_DESCRIPTION OF THE TASK:_
Gather every line of the data below that contains the string "agent", copying each one in full.

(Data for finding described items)
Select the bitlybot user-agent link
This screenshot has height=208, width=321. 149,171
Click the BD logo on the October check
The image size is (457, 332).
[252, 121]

_ANSWER TO THE EXERCISE:_
Select the bitlybot user-agent link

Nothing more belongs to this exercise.